YOUR TASK
Below are the records; output them exactly from the first line through the line with "Apply strikethrough formatting to text", stopping there.

Stored data:
---+---

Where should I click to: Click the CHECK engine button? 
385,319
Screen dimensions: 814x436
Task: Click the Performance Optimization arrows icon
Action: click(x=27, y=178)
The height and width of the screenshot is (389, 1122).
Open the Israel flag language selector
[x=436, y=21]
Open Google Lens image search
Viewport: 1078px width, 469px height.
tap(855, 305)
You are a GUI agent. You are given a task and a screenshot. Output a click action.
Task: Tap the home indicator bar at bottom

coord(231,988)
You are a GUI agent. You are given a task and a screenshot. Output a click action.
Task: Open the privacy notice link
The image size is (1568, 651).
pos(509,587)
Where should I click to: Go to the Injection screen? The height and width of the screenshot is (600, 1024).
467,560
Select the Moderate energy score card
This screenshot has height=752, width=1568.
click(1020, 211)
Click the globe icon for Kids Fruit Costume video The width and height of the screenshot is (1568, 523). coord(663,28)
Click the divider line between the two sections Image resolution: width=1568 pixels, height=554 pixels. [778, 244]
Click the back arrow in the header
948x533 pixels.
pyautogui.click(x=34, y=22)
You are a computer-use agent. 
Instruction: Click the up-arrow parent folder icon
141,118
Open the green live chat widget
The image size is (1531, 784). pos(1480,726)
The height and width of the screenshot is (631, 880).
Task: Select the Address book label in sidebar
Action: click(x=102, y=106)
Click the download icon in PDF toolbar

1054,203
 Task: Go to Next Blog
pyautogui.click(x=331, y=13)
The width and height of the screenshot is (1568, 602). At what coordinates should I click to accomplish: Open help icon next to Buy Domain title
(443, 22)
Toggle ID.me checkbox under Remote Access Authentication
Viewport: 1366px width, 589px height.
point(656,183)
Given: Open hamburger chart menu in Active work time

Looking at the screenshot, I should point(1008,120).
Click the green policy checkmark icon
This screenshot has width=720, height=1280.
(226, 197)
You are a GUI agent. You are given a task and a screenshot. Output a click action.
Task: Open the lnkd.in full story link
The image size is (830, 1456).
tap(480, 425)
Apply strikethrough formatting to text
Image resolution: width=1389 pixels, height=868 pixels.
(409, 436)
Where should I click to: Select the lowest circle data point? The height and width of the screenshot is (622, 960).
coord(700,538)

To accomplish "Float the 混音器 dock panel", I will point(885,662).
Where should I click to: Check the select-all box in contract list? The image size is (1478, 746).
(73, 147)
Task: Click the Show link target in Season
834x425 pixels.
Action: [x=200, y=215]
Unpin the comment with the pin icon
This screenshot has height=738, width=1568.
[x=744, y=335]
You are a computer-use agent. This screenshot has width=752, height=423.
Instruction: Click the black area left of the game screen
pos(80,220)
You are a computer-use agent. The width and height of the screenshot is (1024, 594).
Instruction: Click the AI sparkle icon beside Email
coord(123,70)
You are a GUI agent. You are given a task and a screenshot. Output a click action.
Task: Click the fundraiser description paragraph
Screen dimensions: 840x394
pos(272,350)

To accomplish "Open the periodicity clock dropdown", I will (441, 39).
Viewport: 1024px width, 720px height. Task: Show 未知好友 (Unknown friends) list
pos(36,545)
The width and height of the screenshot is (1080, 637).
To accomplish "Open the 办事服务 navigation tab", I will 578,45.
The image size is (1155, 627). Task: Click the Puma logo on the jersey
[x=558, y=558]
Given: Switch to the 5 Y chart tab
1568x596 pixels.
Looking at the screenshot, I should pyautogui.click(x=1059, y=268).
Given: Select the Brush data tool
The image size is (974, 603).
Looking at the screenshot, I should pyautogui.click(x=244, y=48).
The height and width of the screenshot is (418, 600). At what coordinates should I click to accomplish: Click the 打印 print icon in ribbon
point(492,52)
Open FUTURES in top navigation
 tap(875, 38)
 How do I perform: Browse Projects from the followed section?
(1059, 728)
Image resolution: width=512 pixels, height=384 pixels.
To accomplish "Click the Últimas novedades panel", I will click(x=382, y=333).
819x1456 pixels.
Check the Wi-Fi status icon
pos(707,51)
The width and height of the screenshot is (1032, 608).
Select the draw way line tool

---+---

EXERCISE SOLUTION
Where should I click to: Click the CHECK engine button? 
385,319
Screen dimensions: 814x436
Task: Click the Performance Optimization arrows icon
Action: click(x=27, y=178)
The height and width of the screenshot is (389, 1122).
Open the Israel flag language selector
[x=436, y=21]
Open Google Lens image search
Viewport: 1078px width, 469px height.
tap(855, 305)
You are a GUI agent. You are given a task and a screenshot. Output a click action.
Task: Tap the home indicator bar at bottom

coord(231,988)
You are a GUI agent. You are given a task and a screenshot. Output a click action.
Task: Open the privacy notice link
The image size is (1568, 651).
pos(509,587)
Where should I click to: Go to the Injection screen? The height and width of the screenshot is (600, 1024).
467,560
Select the Moderate energy score card
This screenshot has height=752, width=1568.
click(1020, 211)
Click the globe icon for Kids Fruit Costume video The width and height of the screenshot is (1568, 523). coord(663,28)
Click the divider line between the two sections Image resolution: width=1568 pixels, height=554 pixels. [778, 244]
Click the back arrow in the header
948x533 pixels.
pyautogui.click(x=34, y=22)
You are a computer-use agent. 
Instruction: Click the up-arrow parent folder icon
141,118
Open the green live chat widget
The image size is (1531, 784). pos(1480,726)
The height and width of the screenshot is (631, 880).
Task: Select the Address book label in sidebar
Action: click(x=102, y=106)
Click the download icon in PDF toolbar

1054,203
 Task: Go to Next Blog
pyautogui.click(x=331, y=13)
The width and height of the screenshot is (1568, 602). At what coordinates should I click to accomplish: Open help icon next to Buy Domain title
(443, 22)
Toggle ID.me checkbox under Remote Access Authentication
Viewport: 1366px width, 589px height.
point(656,183)
Given: Open hamburger chart menu in Active work time

Looking at the screenshot, I should point(1008,120).
Click the green policy checkmark icon
This screenshot has width=720, height=1280.
(226, 197)
You are a GUI agent. You are given a task and a screenshot. Output a click action.
Task: Open the lnkd.in full story link
The image size is (830, 1456).
tap(480, 425)
Apply strikethrough formatting to text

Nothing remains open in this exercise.